Прячась за трудами праведными, все десять дней я переживал роковую четверть часа. Промежуток времени от той минуты, когда Тьен вышла из комы, до той, когда она ушла в смерть. Этот шлюз, открывшийся благодаря мне и по моей вине. Детское личико, просветленное чудом… потрясение оказалось сокрушительным, оно убило ее. Если бы я не совершил насилия над природой, чтобы испытать свою силу, она могла бы очнуться сама, медицина могла бы победить ее болезнь и она сейчас была бы еще на этом свете. Все эти «бы» не снимают с меня вины: главное — намерение. Я хотел спасти жизнь человеческую, предъявив свои права, но Бог ничего не делает по принуждению, и я ее погубил, потому что мною двигал личный интерес, а не любовь. Мне требовалось доказательство.Тьен попалась под руку, я воспользовался случаем, и она умерла. С этим теперь придется жить. Искупить вину — не значит покаяться, принять епитимью и забыть, нет, вину надо принять на душу, сжиться с нею, выносить ее в себе. Это как беременность души. Я еще не знаю, что от нее родится, но я пойду до конца. Пусть даже никто меня не понимает.

Я исповедовался в первый же день. Отец-настоятель отпустил мне грехи с традиционной речью о спасении души, которая закончилась уверением, что Бог всегда узнает своих. В том-то и загвоздка. Спустя неделю после того, как мы пожили бок о бок, делили молитву, труд, трапезы и пели в один голос, я спросил его, тоже на исповеди, верит ли он, положа руку на сердце, что я — Мессия.

— Слышите ли вы, как говорит в вас Святой Дух, Джимми?

— Нет.

— Тогда пусть решает папа. Он один может распознать перст Божий.

— Потому что церковь — жена Христа, а он при ней вроде дуэньи?

— Потому что он непогрешим.

Я не стал спорить с ним об этом догмате. За несколько дней братства, хорала и уборки позднего винограда я понял-таки, что вера — не вопрос культуры и все, что я знаю о мировых религиях, не имеет веса перед Богом. Но насчет непогрешимости папы — нет уж, извините, мне смешно. Это же наследник святого Петра, того, кто трижды предал Иисуса, боясь, как бы его не арестовали с ним заодно. Потому Иисус его и выбрал, знал, что делает: чтобы построить Церковь, нужен хотя бы минимум изворотливости и осторожности, дипломатии то бишь.

— Они уже совещаются, я чувствую, — сам себя убеждает пресс-атташе, протягивая мне мятный леденец, как будто инвеститура зависит от свежести моего дыхания.

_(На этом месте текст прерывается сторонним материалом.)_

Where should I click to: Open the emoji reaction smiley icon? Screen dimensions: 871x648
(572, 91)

В десятый раз он разглаживает на мне дарнелл-пуловскую куртку, которую я надел, чтобы положить конец спорам: одни хотели облачить меня в костюм с галстуком, другие — в льняной хитон.

— Досье настолько красноречиво, что беседовать с нами нет необходимости, — добавляет он, не в силах остановиться. — Вот увидите, они пригласят нас, чтобы сразу сообщить результаты голосования.

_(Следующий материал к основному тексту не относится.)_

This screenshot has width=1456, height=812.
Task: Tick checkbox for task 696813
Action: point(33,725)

— Вы все-таки не на присуждении «Оскара», — сухо напоминает ему епископ Гивенс.

Наставник встревоженно щупает мой пульс: чего доброго, нарастающее между ними напряжение подействует на меня. Облегченно вздохнув, он говорит, что все в порядке, и радуется, что я так хорошо усвоил уроки дзен, — хотя как раз моего хладнокровия ему стоило бы опасаться.

Доктор Энтридж закрывает журнал и тут же начинает читать сначала.

Без десяти десять приподнимается ручка двустворчатой дубовой двери, и створки бесшумно распахиваются. Высокий сухопарый человек в сутане, такой длинной, что полы волочатся наподобие шлейфа, медленно, шаркающей походкой идет к нам, останавливается передо мной и, поклонившись, просит следовать за ним. Епископ Гивенс твердой рукой удерживает вскочившего было пресс-атташе и протягивает мне свой чемоданчик. Я качаю головой: не в прислуги нанимаюсь, чтобы представлять рекомендации.